With the completion of the acquisition, Boston Scientific will immediately begin selling the ACURATE TA™ and ACURATE neo™/TF™ valve* systems in Europe and in other geographies outside of the United States, and Symetis will become part of the Boston Scientific Interventional Cardiology division.
The two organizations announced a definitive agreement on March 30, 2017 for Boston Scientific to acquire the Symetis business for $435 million in cash.
“Adding the ACURATE family of valve products to our structural heart portfolio presents us with the opportunity to provide two distinctly different but complementary TAVI platforms enabling implanting physicians and hospitals to treat the broadest range of patients and aortic valve anatomies,” said Ian Meredith, M.D., executive vice president and global chief medical officer, Boston Scientific. “This valve offering, along with our left atrial appendage closure device, uniquely position us to advance structural heart solutions for patients while fueling continued growth for the company.”
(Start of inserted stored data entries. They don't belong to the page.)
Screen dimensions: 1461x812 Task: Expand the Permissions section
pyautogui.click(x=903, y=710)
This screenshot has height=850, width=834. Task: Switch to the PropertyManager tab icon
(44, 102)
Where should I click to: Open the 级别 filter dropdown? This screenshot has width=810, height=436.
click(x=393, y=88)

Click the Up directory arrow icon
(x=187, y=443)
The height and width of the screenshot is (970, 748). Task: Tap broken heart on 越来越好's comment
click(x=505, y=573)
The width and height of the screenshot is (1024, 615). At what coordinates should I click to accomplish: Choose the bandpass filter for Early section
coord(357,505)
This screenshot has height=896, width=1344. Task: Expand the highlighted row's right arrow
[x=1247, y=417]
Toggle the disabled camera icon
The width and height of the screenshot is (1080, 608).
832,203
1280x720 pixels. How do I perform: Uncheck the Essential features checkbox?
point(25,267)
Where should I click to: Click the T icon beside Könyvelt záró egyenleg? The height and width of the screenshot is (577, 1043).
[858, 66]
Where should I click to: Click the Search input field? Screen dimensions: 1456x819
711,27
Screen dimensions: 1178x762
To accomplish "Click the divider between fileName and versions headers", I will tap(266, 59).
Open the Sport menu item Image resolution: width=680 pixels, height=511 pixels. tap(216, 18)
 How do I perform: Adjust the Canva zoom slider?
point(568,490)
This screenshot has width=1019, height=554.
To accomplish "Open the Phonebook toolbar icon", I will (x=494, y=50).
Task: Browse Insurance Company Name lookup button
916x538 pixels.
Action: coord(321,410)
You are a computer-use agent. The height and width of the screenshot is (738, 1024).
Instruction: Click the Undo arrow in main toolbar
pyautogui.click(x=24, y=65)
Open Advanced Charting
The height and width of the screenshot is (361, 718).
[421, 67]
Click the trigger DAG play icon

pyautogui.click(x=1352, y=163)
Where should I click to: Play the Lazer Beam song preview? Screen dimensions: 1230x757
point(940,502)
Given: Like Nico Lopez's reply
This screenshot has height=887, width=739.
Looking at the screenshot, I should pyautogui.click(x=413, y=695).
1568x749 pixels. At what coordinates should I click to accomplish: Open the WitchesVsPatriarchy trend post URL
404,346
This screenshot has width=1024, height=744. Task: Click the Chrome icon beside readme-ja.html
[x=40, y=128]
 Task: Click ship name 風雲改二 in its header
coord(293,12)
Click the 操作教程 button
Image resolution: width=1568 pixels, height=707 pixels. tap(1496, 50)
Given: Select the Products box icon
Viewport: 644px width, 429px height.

As with the company’s cornerstone LOTUS Valve System** platform, the ACURATE valves are designed to treat patients suffering from severe and symptomatic aortic valve stenosis, who are considered at high risk for surgical valve replacement. Instead of open heart surgery, the replacement valve is delivered via a transcatheter percutaneous delivery system. The ACURATE platform is recognized for its ease of use during valve implantation.
Results for the ACURATE neo/TF valve in the SAVI-TF Registry will be presented today as a late breaking clinical trial at the annual EuroPCR Scientific Congress in Paris. This European post-market study assesses the primary endpoint of all-cause mortality at 30 days as well as VARC-2*** clinical endpoints through one year in 1,000 patients.
Boston Scientific expects to continue the development of the ACURATE neo/AS**** next-generation valve system that is currently in a clinical trial intended to support a future CE mark application.
On an adjusted basis, the transaction is expected to be immaterial in 2017, slightly accretive in 2018, and increasingly accretive thereafter. The transaction is expected to be less accretive (or slightly dilutive, as the case may be) on a GAAP basis, due to amortization expense and transaction and integration costs.